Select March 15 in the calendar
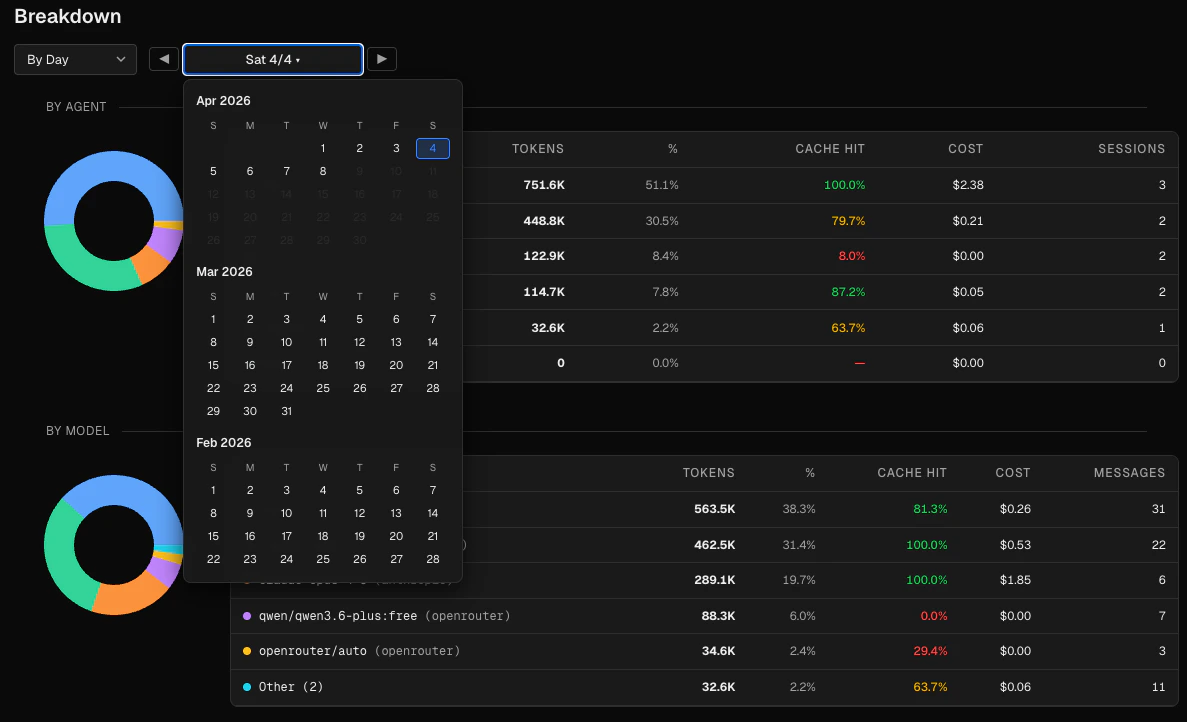coord(213,365)
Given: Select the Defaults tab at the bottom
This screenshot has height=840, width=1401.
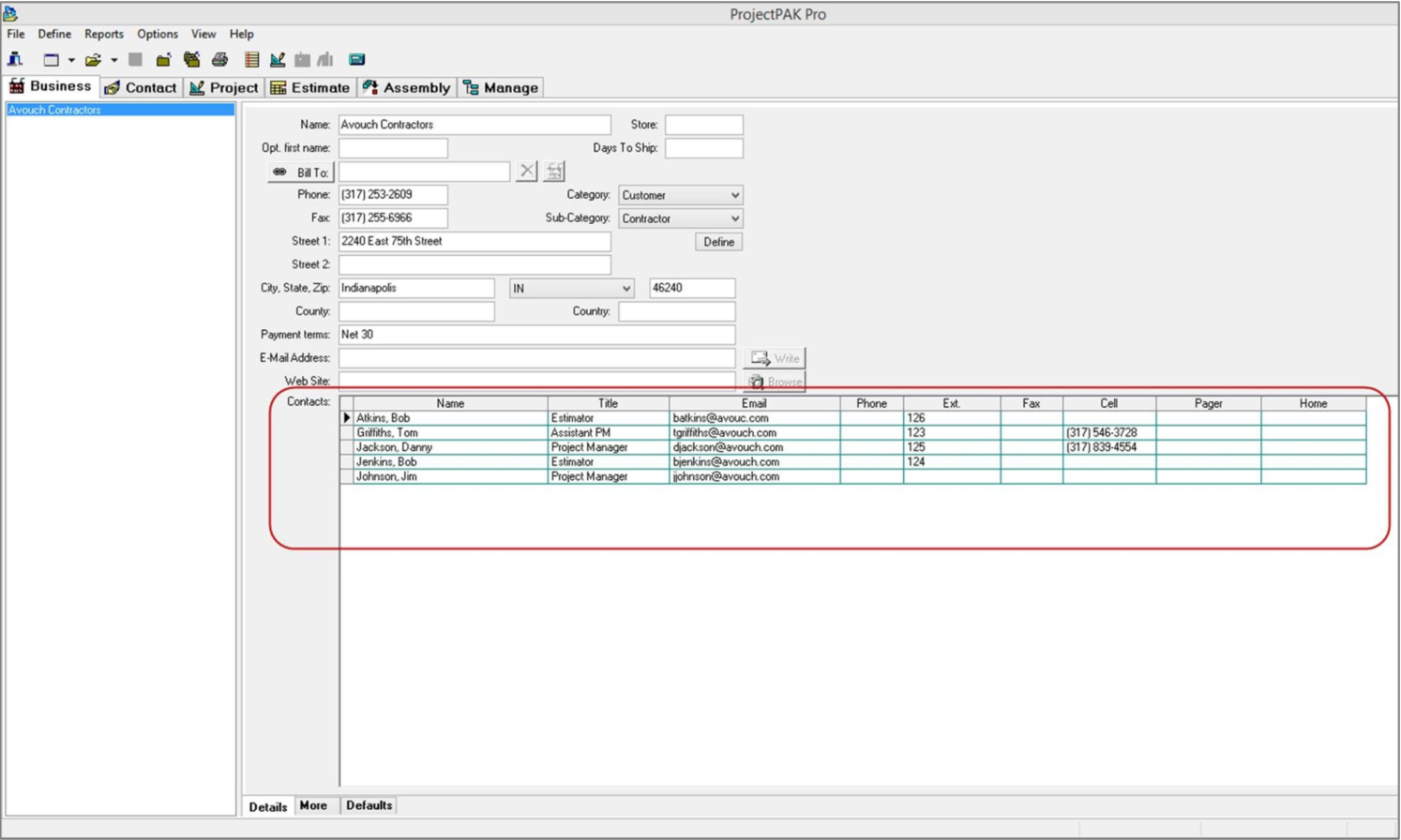Looking at the screenshot, I should click(x=370, y=805).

.....

Could you reproduce the listing above word for word while leaving out its pictures?

Select March 15 in the calendar
coord(213,365)
Given: Select the Defaults tab at the bottom
This screenshot has height=840, width=1401.
Looking at the screenshot, I should click(x=370, y=805).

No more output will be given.